The server of one of the Canadian companies being unknowingly used delivers Flash-based content, he said. He didn’t have information about the other victim.
–Researchers also discovered the VPN Service is being used by Shell_Crew / DeepPanda and other malware distributors to hide their activities.
Interestingly, RSA notes, the China has closed other VPN services, particularly ones that use open source VPN technology but — so far — not “Terracotta,” which uses Windows’ point to point tunneling (PTPT) protocol.
Backman refused to say whether this means the Chinese government approves of the “Terracotta” network.
“China blocks stuff that’s secure and doesn’t block things that tend to be insecure,” is all he observed. “PTPT does not appear to be blocked whatsoever by the Chinese government, which makes me believe that they’re not too concerned about it.”
Fortunately, RSA says in a report issued today, “Terracotta” operators aren’t using sophisticated methods to illegally harvest their VPN nodes from around the world and can be prevented with basic security. These three steps can block it:
–Block port 135 on external routers and firewalls. Hardware firewall should also be configured with “allow inbound by exception” policy;
–Rename the “Administrator” account on all Windows systems to a unique alphanumeric name;
–Use a strong (bi-case letters, numbers plus multiple special characters) 15 character+ password that does not use keyboard patterns.
In a separate announcement Trustwave warned the RIG exploit kit — hosted in Moscow –is now on version 3.0 after its code was been honed by its authors. Criminals are making an average of US$80,000 a day, the security vendor believes, from those using the kit.
Trustwave believes that since its release six weeks ago the kit — which leverages malicious ads to take advantage of Flash software and browsers that haven’t been updated — 3,913 devices infected in Canada.
The most exploited country is Brazil with over 450,000 victims, Vietnam with 302,000, the U.S. with 45,880, and the U.K. almost 9,700.
Overall systems using the kit have successfully infected 1.25 million out of 3.6 million machines attempted.
In an interview Arsney Levin, a lead Trustwave security researcher, called it “one of the top four or five” exploit kits sold.

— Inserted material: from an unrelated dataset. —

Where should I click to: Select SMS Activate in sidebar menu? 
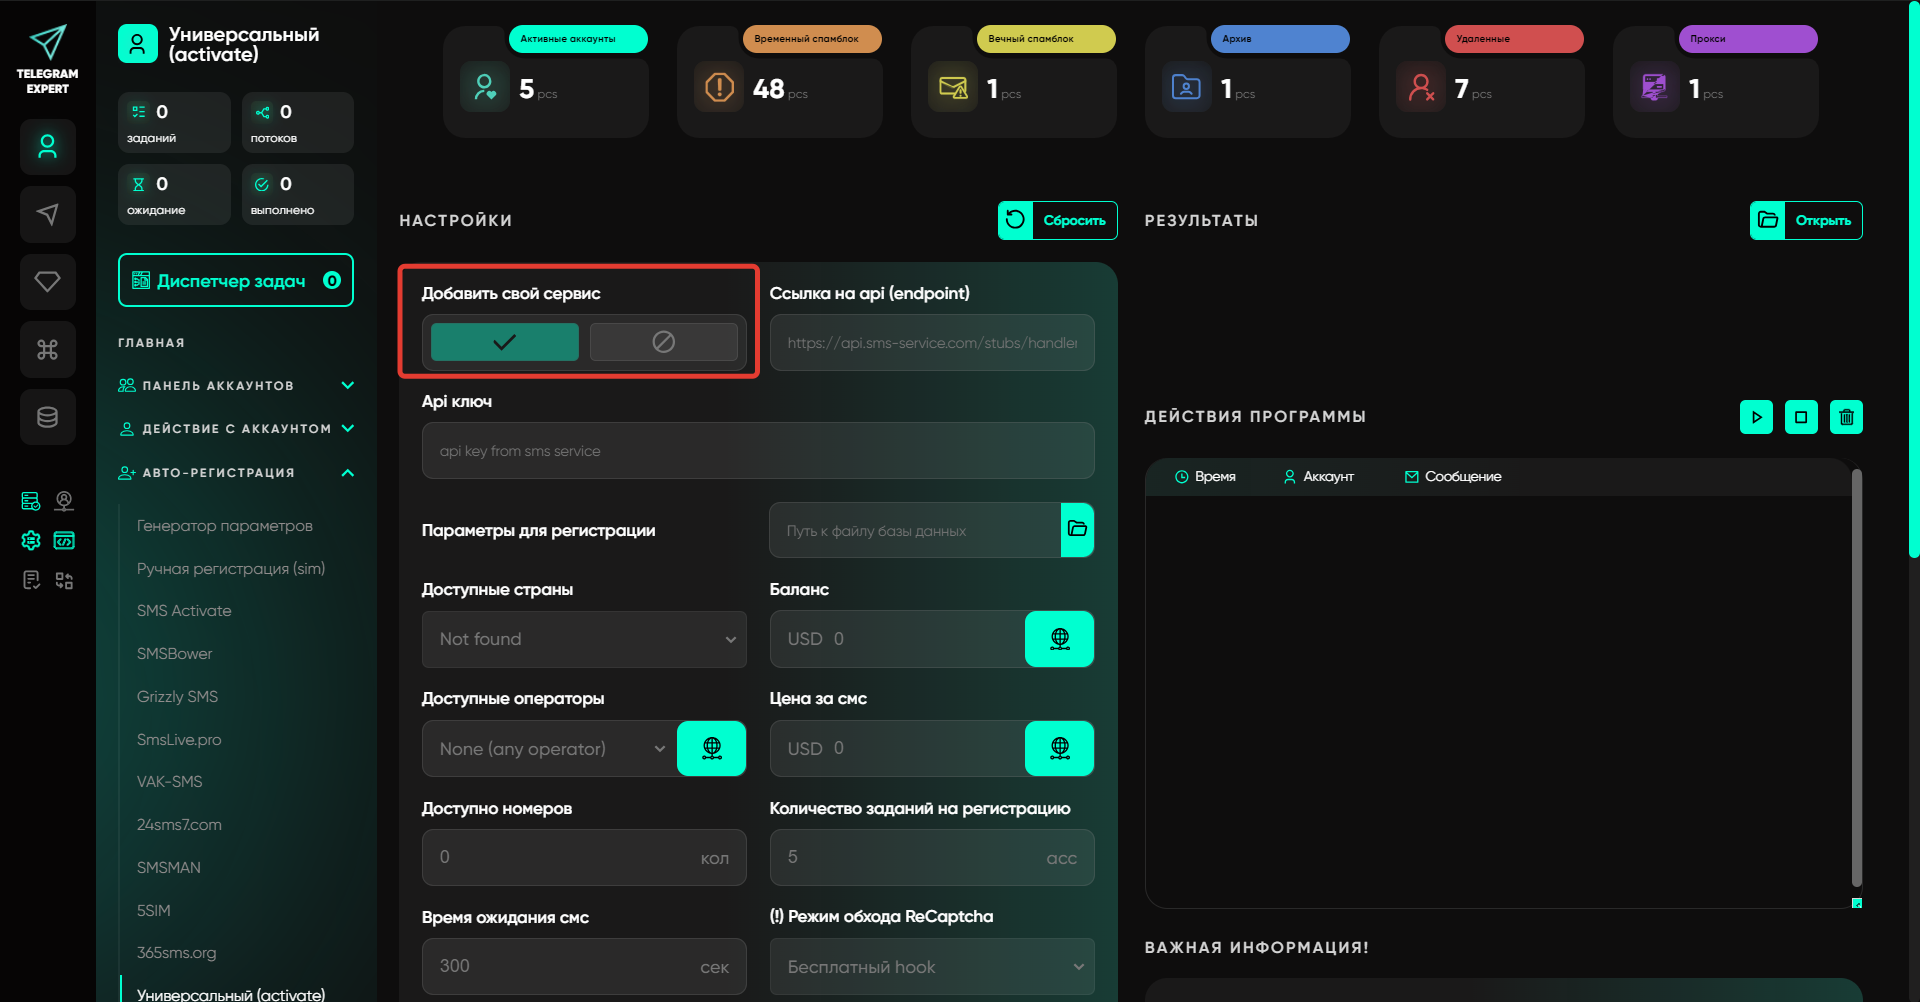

It has an interesting history: RIG used to be sold by criminal resellers. However, following a dispute last winter one of them published the source code. Since then the authors overhauled the software and plugged some vulnerabilities that were revealed.
Levin said that to avoid being a victim CISOs should make sure all software is updated, particularly browsers and Adobe Flash.
In addition, access to Flash should be changed to click to play so the plug-in won’t play automatically. “This will help tremendously to avoid these kinds of attacks,” Levin said.